Thursday, April 26, 2007

Family matters--or not

An old friend emailed and asked me if family was important. She's been having yet another go-round with her sisters and is feeling left out. Sometimes her sisters close ranks and gossip about her, passing around stories that have just a small poppy seed of truth that blossom into much more, thus alienating her from the rest of her family--and especially from her nieces and nephews.

Recently, one of her nephews stopped by and told her his sister moved back to Las Vegas. She had returned home to live but after three months found out it didn't work. She supposedly had cancer and full blown AIDS and had until October to live. When my friend contacted her, she said the tests weren't back and she's not going to worry until she is told differently. My friend thought she'd find her niece distraught and frightened; she wasn't.

My friend enjoys her nieces and nephews and she would enjoy her sisters if they weren't forever plotting and scheming and verbally abusing her. I've seen some of the abuse first hand. It's subtle but they certainly know how to set the barbed hooks deeply. Her sisters will make a comment that seems like a compliment on the surface; it's not. There's that sharp barbed hook barely hidden in the bait. My friend has learned not to rise to the bait but it means her sisters have less and less contact with her because she no longer gives them a burst of emotion to feed on.

This is what I told her:

I was thinking about family and how important--or not--they are just this morning. In fact, I was writing about it in the diary I keep on my laptop. I have a few of them, but that one sits on the bed on the side where I don't sleep and it's easy to pick up and type everything out, easier than writing it out long hand. Anyway, it all started with a shower yesterday afternoon. I was washing and suddenly the scent of Ivory soap came to mind. One of my aunts used it on her kids and I always associated the smell with her and with love. Dad told me one time that when her girls were little and came in from playing she'd wash their hands and faces in Ivory soap. Her bathroom always smelled of Ivory soap and I used to wash my hands very thoroughly when I went to the bathroom at her house so I could smell like her and her daughters. She never worked outside the home and I don't think she drove a car. She wore dresses all the time, simple cotton dresses--with sleeves for winter and without sleeves for spring, summer and warm days in fall. She didn't wear makeup or have fancy clothes and her house was always clean, but it was the kind of clean that was welcoming and homey, a place that smelled of love. When I was old enough to drive and had a problem I'd drive over to her house. No matter the time, she was always there for me and willing to listen to what I had to say.

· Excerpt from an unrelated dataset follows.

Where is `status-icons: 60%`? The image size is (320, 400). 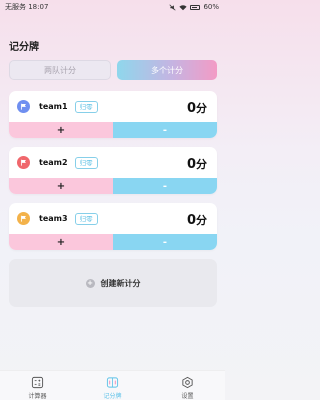
status-icons: 60% is located at coordinates (194, 7).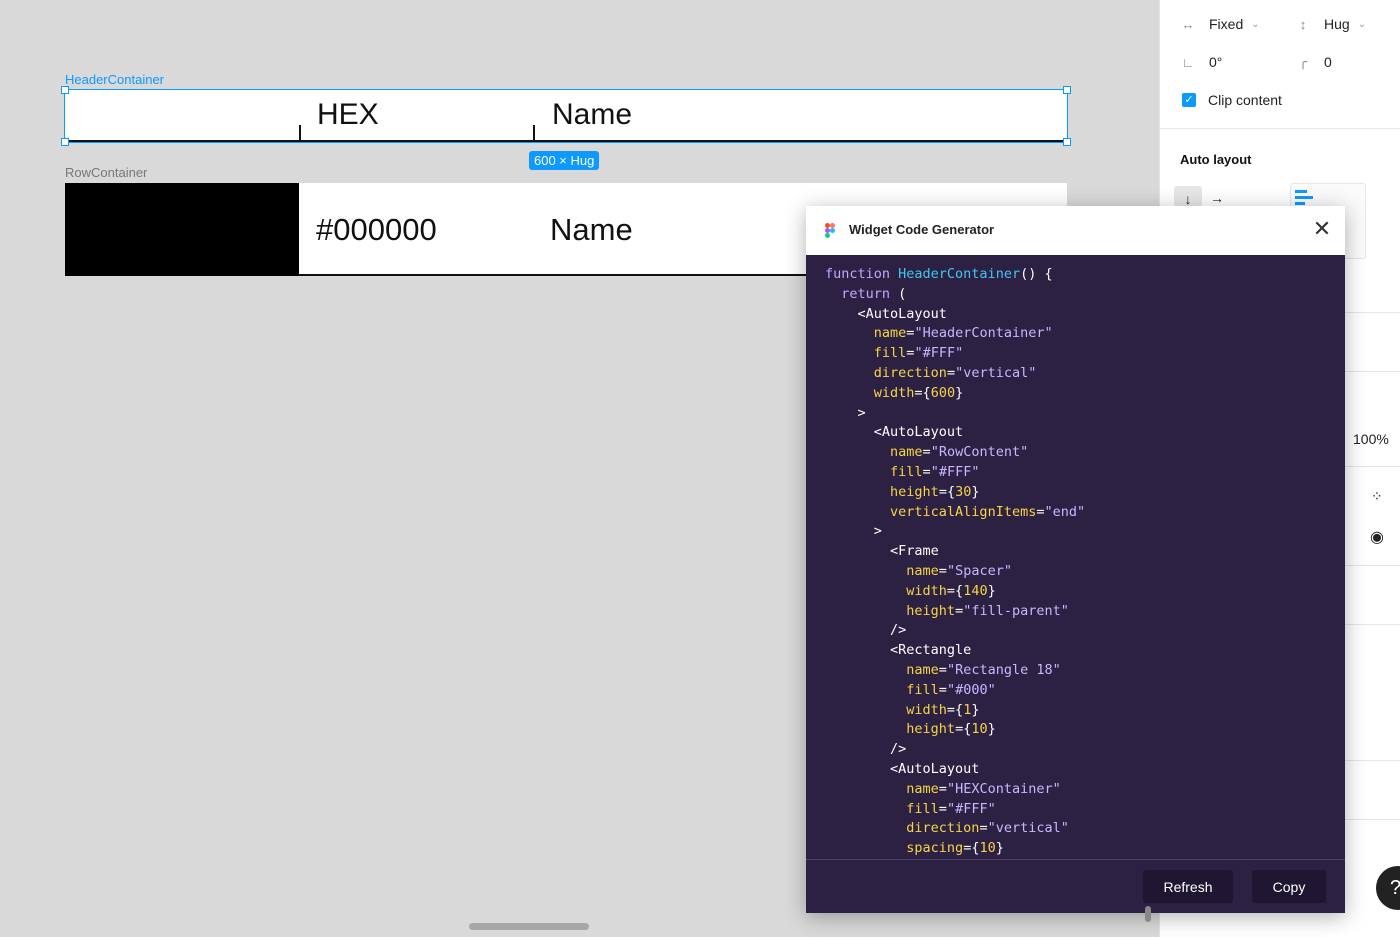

Aunt Edith was family and she was important to me. But whether we like the people related to us or not, they have an affect on our lives and on making us who we are. In that sense the are important. In the sense that they should remain central in our lives and determine the course of the rest of our lives, no, I don't think they are important.

Family is a touchstone, a training ground, and a haven sometimes but family can also be a millstone dragging us down. There is the family you're born into and the family you make with the people who mean most to you, the ones who become your touchstone and your haven. In that sense, family is very important. Family is connection and we all need connections, just not the ones with which we come into the world.